*Action item*.
Please copy the BRD treatment text word for word, from "An extended-therapy anti-infective" up to and including "satisfactory treatment results.".

*Text*.
********

Despite the variability in treatment response, there are some protocols producers can follow to treat the BRD complex. The most important rule is to work with your veterinarian to develop a program that works, and stick with it. What works for one operation may not work for another and utilizing a veterinarian allows for an objective evaluation of the operation’s treatment protocol.
When selecting an anti-infective, there are a number of factors to consider. “The presence of viruses in a BRD-infected calf can explain a lack of treatment response from an anti-infective,” explains Scruggs. “The virus often stays past the duration of the anti-infective and remains active long enough for the virus to synch up with bacteria after the antimicrobial has depleted.”
An extended-therapy anti-infective can help ensure that the product remains on board long enough to treat the bacteria and outlast the ability of the virus to match up with bacteria. The antimicrobial has no effect on the virus of course, but it can help minimize the effect of the bacterial super infection that may occur. In addition to the therapeutic length of the product, the breadth of bacterial coverage is also important. Because the BRD complex usually includes a combination of bacteria, make sure your anti-infective treats a wide range of pathogens, including Mycoplasma bovis, to obtain satisfactory treatment results.
“When health becomes the limiting factor in production it is probably costing you a lot more than just the medicine bill and death loss,” states Scruggs. “Almost every producer has encountered a situation where poor health in cattle has limited their ability to buy more cattle or has limited the return they got for groups of cattle. Those lost opportunity costs are hard to quantify, but they are there, and may eclipse the medicine bill. Implementing protocols that minimize stress, manage viruses, control bacteria and effectively treat BRD are important to maintaining a producer’s bottom line.”

********

*Data shown*.
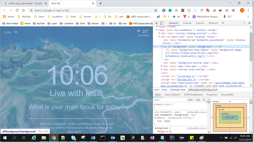Viewport: 254px width, 143px height.
Task: Collapse the ul id="background" node
Action: pyautogui.click(x=162, y=47)
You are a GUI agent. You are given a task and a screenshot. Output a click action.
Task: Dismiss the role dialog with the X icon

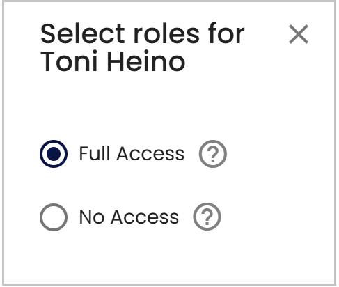pyautogui.click(x=299, y=34)
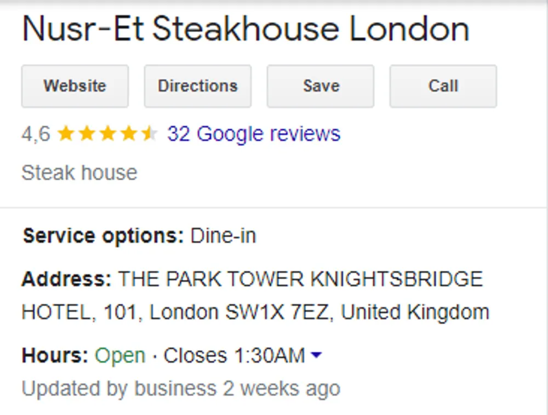Select the Nusr-Et Steakhouse London title
548x415 pixels.
click(246, 30)
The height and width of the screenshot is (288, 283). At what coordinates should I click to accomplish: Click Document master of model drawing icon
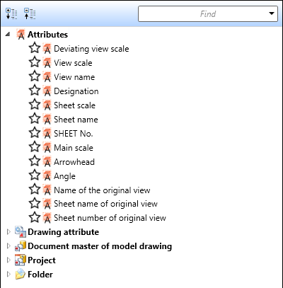click(21, 246)
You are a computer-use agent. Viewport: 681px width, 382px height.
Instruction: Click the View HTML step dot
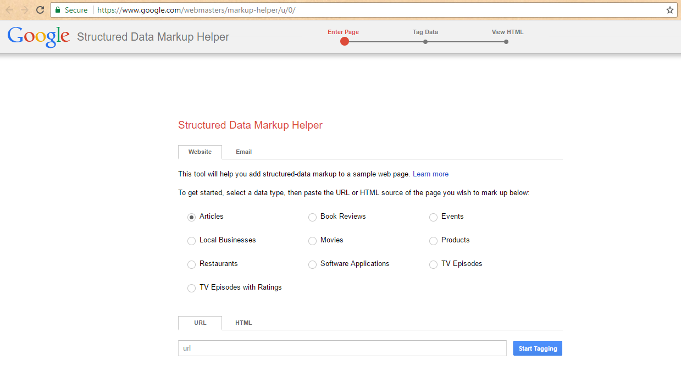(x=506, y=42)
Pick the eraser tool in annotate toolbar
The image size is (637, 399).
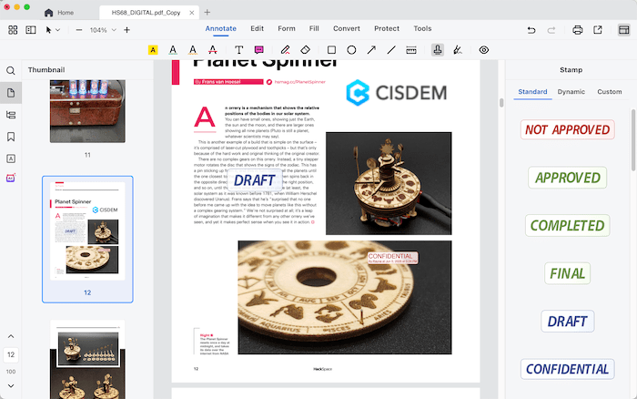tap(307, 50)
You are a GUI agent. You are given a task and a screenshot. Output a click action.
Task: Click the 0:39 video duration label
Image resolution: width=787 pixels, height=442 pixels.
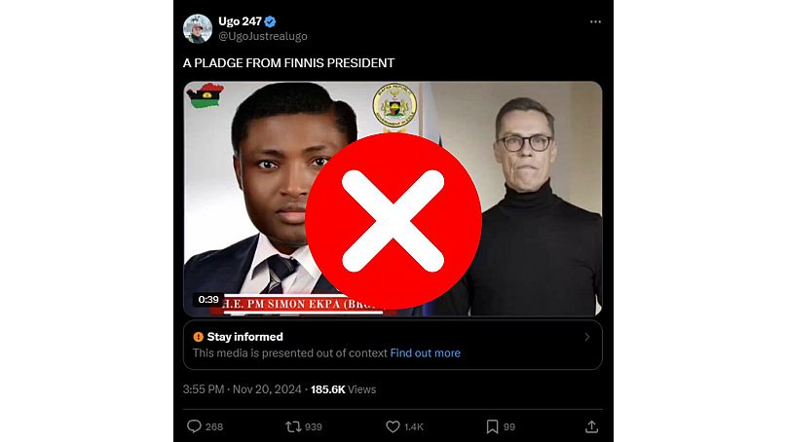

********

*Answer*.
An extended-therapy anti-infective can help ensure that the product remains on board long enough to treat the bacteria and outlast the ability of the virus to match up with bacteria. The antimicrobial has no effect on the virus of course, but it can help minimize the effect of the bacterial super infection that may occur. In addition to the therapeutic length of the product, the breadth of bacterial coverage is also important. Because the BRD complex usually includes a combination of bacteria, make sure your anti-infective treats a wide range of pathogens, including Mycoplasma bovis, to obtain satisfactory treatment results.